Wednesday, March 21, 2007

DVD Main Title Size: Where the Gigabytes Go

For my personal edification, I've been surveying my DVD collection in terms of how much each movie uses on disk. This is the main feature only, none of the extra fluff, but it does include wasted space taken up by language tracks which I do not speak. This is movies only, not TV shows.


So far I've found 187 movie DVDs around the house. There are discs my son has reduced to coaster status, and I've no idea where ⅔rds of the Indiana Jones trilogy ended up. I feel that is enough to get some feel for what the average movie uses on disk and how it correlates, if at all, with quality.


So some stats:
  • Disks: 187 disks
  • Average size of Main Feature: 5.10GB
  • Largest Main Feature: 12.94GB over 2 Disks: The Return of the King
  • Largest Main Feature on a Single Disk: 7.60GB King Kong
  • Smallest Main Feature: 3.08GB Sleepless in Seattle (which had plenty of room for both Thai and Korean subtitles)
  • Total GB: 948


Some surprises:

I have the Superbit version of Panic Room, the cheapest Superbit title I could find. Sony claims that Superbit is great because they fill up the whole disk with movie, making it as uncompressed as possible while allowing for both a Dolby Digital and a DTS soundtrack.
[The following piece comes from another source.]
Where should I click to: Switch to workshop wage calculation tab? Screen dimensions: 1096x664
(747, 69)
Well, Panic Room clocks in at a measly 5.66 GB, leaving nearly 2 GB of room which could have been used for less compression. Having said that, the picture quality is quite good as it is. My other Superbit title, Adaptation, leaves around half a gig of empty space on the disk. Is it false advertising if you claim the highest quality DVD, and it turns out you could have made it even better by using less compression?
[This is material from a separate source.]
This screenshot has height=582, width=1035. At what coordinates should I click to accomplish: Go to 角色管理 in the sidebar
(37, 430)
And how did Pirates of the Caribbean end up with only 3.61 GB? It was a special effects blockbuster with a huge marketing budget. They couldn't spend some tweak time getting a better picture?

Breakfast At Tiffanies is just the opposite, despite being quite pedestrian in its appearance, having only mono sound, and being none too long at 115 minutes manages to use up 7.18 GB. Where does it all go?



The disks that have the most movie on them tend to be major blockbusters: The Lord of the Rings, Minority Report, etc. where a lot of tweaking time can be spent getting everything to fit, or are just plain long (Patton). Disks with the lowest space usage tend to be catalog romantic comedies originally released pre-DVD. The studios didn't spend much time getting the highest quality disk, perhaps in the hope of coming back in a few years with a "Widescreen Collector's Edition", such as was the case with The Big Lebowski (3.54 GB), L.A. Story (3.57 GB), and Sleepless in Seattle (3.08 GB). By way of comparison, a short exercise DVD "Post Natal Yoga" clocks in at 3.94 GB.

[UPDATE: Here's a histogram of number of disks per size. The cut off for a single-sided, single layer disk, 4.7 GB minus a few trailers, is pretty obvious. I'm a bit surprised by the shape of the curve; if I had had to guess beforehand, I would have thought that there would have been two peaks, one just below the maximum capacity of a single layer, and another just below the maximum for a dual layer. But once you get passed the minimum for a single layer, it's almost as if it's following a random uniform distribution.]